As medidas necessárias

Desde há muito que se tornava previsível o profundo fosso em que o país mergulharia. Os altos défices orçamentais, associados ao fraco crescimento económico registados nos últimos anos, só poderiam resultar numa severa crise financeira, económica e de dívida pública. Mas qual a verdadeira razão para que na última década o nosso crescimento médio anual registasse um valor muito aquém da média europeia na ordem de apenas 0,55% do PIB. Qual a razão pela qual os valores dos défices públicos, de ano para ano, se apresentassem sempre com valores muito acima dos 3%?
Os políticos, economistas e outros comentadores do “sistema” atribuem como causas desta situação os gastos sociais do Estado, os gastos com a Segurança Social, com os funcionários públicos, etc.
Na verdade, a despesa pública assume valores elevados nestes sectores, contudo estão muito longe de corresponder na qualidade e quantidade nos serviços prestados aos valores com eles despendidos. Por exemplo, de 1995 a 2001, o número de funcionários da função pública aumentou cerca de 20%, logo uma despesa acrescida de 20% na massa salarial da função pública sem que tal aumento de funcionários ou despesa tenha correspondido a uma melhoria da mesma ordem de 20% nos serviços prestados pelo Estado; não se sentiram melhorias na Justiça, Educação, Saúde ou Segurança.

» Requisitos do exercício:
(a) Enumere os setores em que, segundo o excerto sobre o défice e a despesa pública, não se sentiram melhorias.
(b) Redija a continuação do excerto sobre o défice e a despesa pública, começando logo após a última frase apresentada.
Os itens apresentados não têm qualquer relação com o excerto sobre o défice e a despesa pública.

» Informação fornecida:
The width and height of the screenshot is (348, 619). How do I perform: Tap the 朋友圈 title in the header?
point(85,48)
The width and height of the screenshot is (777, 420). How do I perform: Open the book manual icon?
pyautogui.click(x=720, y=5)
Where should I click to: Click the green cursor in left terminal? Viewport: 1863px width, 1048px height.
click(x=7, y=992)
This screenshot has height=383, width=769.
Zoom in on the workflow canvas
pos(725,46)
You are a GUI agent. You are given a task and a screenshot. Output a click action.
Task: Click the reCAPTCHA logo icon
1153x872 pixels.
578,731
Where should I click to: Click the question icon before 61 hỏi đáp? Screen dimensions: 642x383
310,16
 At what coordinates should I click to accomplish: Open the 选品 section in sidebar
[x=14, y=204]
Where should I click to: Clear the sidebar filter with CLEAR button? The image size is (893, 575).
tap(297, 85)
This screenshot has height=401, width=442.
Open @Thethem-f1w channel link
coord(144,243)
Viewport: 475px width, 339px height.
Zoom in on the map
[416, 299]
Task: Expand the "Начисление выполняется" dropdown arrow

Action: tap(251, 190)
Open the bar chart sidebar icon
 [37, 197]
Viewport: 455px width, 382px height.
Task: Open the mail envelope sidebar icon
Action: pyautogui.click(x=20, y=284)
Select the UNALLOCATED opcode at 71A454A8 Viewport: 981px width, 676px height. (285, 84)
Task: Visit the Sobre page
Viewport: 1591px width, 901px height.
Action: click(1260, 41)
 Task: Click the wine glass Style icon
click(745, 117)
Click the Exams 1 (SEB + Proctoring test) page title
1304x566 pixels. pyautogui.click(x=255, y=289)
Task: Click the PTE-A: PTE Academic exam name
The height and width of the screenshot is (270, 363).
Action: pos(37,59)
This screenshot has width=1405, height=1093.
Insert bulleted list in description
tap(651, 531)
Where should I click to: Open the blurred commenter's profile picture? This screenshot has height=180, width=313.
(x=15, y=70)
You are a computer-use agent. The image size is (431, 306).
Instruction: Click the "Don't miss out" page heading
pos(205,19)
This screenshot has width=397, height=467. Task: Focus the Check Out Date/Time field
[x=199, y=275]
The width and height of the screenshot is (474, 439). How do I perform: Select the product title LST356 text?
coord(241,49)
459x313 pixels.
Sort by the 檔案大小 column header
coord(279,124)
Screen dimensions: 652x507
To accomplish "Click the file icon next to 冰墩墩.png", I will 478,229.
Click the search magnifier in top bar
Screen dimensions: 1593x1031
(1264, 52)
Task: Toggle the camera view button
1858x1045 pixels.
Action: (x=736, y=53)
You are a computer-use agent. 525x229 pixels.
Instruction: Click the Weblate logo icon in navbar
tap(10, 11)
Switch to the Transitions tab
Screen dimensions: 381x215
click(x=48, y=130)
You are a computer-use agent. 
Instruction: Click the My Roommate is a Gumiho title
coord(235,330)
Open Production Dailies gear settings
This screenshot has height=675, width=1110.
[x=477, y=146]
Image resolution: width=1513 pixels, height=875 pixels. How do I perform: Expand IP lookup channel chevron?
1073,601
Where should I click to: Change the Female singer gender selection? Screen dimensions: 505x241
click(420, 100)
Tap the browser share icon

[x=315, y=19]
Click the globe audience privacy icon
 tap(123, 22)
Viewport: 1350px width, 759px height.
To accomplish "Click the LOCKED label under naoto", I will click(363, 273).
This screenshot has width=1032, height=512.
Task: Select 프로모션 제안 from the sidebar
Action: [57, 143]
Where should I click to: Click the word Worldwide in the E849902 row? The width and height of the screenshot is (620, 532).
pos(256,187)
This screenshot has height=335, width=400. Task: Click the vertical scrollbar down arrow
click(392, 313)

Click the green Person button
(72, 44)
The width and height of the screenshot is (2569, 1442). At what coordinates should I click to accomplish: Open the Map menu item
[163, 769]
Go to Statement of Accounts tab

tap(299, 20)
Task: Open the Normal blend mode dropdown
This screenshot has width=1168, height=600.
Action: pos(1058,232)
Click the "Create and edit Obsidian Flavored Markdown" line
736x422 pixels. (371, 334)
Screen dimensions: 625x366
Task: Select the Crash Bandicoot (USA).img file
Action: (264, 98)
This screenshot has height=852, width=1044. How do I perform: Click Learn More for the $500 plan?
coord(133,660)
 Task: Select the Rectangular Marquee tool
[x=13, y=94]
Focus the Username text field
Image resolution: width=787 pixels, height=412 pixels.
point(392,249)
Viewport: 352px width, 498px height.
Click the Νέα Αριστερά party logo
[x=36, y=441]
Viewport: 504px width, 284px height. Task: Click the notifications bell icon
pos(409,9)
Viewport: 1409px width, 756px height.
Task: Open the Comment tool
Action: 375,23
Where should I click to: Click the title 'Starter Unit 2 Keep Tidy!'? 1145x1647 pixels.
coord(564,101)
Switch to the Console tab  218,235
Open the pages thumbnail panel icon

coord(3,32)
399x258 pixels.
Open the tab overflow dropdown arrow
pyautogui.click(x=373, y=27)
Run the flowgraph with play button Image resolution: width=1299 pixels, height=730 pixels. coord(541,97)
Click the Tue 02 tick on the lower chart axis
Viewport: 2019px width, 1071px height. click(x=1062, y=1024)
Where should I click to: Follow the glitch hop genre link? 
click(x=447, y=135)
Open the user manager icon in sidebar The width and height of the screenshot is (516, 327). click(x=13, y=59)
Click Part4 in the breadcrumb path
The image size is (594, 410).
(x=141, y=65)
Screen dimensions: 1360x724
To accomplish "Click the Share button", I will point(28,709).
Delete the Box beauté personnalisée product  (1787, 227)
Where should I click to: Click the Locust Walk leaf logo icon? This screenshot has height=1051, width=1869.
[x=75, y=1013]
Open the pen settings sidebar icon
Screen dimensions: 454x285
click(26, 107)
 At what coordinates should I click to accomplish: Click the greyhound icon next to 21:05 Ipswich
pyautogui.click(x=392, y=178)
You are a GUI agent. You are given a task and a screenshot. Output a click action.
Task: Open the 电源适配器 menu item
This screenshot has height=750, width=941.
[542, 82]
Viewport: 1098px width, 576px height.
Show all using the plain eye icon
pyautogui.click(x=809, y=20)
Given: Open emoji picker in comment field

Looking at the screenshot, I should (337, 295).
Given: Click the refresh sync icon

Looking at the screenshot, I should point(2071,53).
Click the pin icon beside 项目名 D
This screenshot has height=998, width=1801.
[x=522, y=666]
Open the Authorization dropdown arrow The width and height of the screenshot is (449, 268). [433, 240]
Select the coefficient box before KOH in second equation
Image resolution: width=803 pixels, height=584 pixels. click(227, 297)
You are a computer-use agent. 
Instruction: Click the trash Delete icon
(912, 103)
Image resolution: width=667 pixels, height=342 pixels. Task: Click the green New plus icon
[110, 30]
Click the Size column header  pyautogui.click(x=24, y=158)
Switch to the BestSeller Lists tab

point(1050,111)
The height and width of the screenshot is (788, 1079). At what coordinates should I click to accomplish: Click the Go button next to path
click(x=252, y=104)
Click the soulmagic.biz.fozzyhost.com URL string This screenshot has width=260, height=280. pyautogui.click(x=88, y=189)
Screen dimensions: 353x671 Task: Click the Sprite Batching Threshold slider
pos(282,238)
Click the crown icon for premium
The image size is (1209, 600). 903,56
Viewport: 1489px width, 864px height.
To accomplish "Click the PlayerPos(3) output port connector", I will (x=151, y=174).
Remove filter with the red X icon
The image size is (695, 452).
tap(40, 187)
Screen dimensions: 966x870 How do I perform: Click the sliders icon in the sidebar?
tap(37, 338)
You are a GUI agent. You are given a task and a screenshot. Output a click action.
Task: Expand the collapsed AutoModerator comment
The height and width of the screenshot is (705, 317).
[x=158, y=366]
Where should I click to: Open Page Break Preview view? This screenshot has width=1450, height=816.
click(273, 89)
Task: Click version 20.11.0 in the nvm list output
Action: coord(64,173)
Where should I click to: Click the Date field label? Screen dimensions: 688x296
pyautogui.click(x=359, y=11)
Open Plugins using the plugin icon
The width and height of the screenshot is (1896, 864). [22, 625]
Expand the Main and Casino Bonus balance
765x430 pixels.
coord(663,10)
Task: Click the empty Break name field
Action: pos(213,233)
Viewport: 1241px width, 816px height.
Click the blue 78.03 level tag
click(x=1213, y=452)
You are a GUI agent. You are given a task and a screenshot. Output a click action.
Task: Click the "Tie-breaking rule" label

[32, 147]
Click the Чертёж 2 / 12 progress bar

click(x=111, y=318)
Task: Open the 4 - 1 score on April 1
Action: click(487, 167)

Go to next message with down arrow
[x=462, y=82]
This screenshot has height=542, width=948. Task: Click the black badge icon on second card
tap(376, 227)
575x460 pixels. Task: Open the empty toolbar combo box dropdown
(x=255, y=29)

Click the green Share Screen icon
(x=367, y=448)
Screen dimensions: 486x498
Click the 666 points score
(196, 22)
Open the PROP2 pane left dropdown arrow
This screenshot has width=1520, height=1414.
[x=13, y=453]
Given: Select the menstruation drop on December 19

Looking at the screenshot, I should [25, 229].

» Resultados finais:
(a) Justiça, Educação, Saúde e Segurança.

(b)
Os "excessivos" gastos públicos terão que ser procurados então no grau de qualidade e eficácia da gestão do Estado. E isto nos leva ao verdadeiro cancro das nossas finanças públicas. À corrupção institucional que se alastrou sobre a administração pública nestes últimos 16 anos e que tem como face mais visível os múltiplos, desnecessários e parasitários órgãos da administração do Estado entretanto criados.
A crise financeira internacional veio apenas acelerar e pôr a descoberto o atoleiro em que nos afundámos mas a verdadeira causa do nosso desastre financeiro, económico e social deve-se à corrupção institucional que se instalou na administração pública. Duvidamos que o actual governo se torne capaz de resolver este problema.
Medidas simples mas eficazes deveriam ser tomadas desde já.
- A extinção de todos os órgãos do Estado e empresas municipais criadas a partir de 1995 e, depois de avaliada a necessidade ou não dos serviços neles e nelas prestados, promover ou não a sua integração nas direcções gerais da administração central e nos departamentos camarários existentes.
- Avaliação da oportunidade de todos os órgãos do Estado e empresas municipais criados em data anterior ao ano de 1995.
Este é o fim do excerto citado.